*** Block opens ***

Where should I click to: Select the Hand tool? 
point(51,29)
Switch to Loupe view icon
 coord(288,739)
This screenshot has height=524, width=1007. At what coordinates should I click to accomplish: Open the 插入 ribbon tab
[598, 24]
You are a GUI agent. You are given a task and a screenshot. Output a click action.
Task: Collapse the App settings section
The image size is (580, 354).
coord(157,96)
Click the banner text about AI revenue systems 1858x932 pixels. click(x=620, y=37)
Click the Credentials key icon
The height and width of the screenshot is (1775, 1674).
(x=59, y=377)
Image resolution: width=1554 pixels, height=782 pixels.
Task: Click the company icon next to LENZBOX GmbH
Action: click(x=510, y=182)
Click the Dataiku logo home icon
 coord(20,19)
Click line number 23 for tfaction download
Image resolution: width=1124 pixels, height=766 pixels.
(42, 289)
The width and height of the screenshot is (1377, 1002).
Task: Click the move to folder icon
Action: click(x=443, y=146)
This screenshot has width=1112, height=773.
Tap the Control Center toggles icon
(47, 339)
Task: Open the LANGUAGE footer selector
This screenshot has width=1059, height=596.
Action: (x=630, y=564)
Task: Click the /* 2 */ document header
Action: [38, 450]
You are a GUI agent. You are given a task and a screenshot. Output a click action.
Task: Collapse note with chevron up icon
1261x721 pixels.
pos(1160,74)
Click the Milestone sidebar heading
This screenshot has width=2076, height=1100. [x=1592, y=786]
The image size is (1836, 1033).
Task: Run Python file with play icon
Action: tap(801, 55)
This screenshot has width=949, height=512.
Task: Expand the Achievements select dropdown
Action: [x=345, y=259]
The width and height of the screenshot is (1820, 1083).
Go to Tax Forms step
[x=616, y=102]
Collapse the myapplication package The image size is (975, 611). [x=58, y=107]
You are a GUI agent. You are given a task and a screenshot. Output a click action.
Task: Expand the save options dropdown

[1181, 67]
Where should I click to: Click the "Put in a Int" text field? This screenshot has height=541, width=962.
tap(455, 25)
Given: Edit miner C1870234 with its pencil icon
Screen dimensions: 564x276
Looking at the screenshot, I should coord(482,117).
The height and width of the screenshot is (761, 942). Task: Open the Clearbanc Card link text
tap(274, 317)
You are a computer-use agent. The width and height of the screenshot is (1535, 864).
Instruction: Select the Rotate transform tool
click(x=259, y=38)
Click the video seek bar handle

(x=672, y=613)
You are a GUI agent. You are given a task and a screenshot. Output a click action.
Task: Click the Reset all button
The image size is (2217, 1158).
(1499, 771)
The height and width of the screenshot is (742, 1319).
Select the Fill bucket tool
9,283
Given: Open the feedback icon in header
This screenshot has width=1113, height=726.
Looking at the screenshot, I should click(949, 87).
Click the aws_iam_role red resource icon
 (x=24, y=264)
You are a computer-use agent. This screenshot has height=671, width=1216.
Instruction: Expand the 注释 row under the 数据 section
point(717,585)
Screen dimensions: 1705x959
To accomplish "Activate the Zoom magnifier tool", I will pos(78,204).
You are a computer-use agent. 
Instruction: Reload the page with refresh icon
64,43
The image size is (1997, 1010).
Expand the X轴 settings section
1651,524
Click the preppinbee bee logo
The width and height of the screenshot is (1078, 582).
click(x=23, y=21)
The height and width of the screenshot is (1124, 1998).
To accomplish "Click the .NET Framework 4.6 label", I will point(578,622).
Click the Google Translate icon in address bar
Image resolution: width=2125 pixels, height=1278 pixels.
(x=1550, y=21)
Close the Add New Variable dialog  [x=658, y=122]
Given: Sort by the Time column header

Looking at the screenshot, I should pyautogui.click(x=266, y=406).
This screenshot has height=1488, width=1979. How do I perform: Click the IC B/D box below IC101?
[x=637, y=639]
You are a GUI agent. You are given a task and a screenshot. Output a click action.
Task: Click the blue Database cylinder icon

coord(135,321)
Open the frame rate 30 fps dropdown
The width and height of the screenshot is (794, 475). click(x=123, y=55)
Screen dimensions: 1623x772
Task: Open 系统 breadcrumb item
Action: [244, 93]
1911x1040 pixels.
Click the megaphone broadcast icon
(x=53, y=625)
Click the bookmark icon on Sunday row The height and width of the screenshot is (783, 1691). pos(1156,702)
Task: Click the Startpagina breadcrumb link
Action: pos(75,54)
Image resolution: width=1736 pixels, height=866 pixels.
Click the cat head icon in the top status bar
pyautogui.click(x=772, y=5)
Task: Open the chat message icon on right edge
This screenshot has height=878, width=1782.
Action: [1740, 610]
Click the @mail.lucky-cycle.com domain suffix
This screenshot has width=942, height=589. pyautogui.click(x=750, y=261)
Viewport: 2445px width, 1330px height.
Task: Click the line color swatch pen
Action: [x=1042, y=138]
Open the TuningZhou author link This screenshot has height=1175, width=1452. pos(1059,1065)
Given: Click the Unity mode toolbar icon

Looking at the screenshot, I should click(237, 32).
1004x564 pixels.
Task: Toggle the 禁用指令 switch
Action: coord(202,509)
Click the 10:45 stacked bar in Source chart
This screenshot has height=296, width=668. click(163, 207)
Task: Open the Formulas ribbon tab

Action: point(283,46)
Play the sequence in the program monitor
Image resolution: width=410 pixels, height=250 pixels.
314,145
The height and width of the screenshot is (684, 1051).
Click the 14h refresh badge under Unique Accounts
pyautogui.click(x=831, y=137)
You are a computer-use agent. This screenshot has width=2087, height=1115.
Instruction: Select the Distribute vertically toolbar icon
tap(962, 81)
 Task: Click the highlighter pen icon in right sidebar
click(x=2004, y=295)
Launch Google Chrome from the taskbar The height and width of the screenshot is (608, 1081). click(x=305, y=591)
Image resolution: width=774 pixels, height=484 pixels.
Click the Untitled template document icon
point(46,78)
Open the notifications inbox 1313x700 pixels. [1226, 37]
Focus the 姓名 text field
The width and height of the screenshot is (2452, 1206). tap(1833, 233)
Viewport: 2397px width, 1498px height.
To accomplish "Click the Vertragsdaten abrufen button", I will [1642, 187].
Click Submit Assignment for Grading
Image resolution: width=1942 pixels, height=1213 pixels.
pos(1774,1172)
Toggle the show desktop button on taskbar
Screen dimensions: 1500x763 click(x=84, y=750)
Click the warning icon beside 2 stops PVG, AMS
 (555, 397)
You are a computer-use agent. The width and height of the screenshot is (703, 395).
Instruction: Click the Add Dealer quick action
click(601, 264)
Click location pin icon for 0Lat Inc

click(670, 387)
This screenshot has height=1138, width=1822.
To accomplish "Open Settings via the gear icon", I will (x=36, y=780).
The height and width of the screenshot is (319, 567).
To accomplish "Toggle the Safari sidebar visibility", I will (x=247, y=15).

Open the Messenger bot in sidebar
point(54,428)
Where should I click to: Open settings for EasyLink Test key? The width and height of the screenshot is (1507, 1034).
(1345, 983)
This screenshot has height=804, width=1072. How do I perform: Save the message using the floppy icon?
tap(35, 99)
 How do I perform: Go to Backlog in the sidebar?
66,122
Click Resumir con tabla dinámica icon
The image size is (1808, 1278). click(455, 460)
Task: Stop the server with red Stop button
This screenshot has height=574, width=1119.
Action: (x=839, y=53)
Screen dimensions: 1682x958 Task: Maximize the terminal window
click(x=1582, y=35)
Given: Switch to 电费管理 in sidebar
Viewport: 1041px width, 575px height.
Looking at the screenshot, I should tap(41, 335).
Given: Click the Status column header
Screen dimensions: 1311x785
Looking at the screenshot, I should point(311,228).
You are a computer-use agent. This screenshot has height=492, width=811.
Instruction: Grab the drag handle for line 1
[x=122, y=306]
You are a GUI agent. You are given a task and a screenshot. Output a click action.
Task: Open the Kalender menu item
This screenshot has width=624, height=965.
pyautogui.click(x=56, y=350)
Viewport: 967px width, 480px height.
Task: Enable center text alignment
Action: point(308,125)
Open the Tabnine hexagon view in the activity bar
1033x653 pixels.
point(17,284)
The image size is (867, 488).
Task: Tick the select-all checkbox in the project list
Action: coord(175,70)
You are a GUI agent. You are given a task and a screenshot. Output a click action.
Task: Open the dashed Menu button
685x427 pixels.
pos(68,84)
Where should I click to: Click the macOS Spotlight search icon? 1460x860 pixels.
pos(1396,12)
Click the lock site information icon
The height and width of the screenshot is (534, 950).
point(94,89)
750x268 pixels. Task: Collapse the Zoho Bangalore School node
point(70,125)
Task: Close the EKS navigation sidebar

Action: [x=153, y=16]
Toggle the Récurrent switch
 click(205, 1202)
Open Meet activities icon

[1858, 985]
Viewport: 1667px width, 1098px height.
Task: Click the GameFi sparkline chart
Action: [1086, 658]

*** Block closes ***

Instructions for the task >> Every line above from the line with "Collapse the myapplication" to the line with "is (1535, 864).", inclusive, must be returned exactly; no other line belongs in the reply.

Response box >>
Collapse the myapplication package The image size is (975, 611). [x=58, y=107]
You are a GUI agent. You are given a task and a screenshot. Output a click action.
Task: Expand the save options dropdown

[1181, 67]
Where should I click to: Click the "Put in a Int" text field? This screenshot has height=541, width=962.
tap(455, 25)
Given: Edit miner C1870234 with its pencil icon
Screen dimensions: 564x276
Looking at the screenshot, I should coord(482,117).
The height and width of the screenshot is (761, 942). Task: Open the Clearbanc Card link text
tap(274, 317)
You are a computer-use agent. The width and height of the screenshot is (1535, 864).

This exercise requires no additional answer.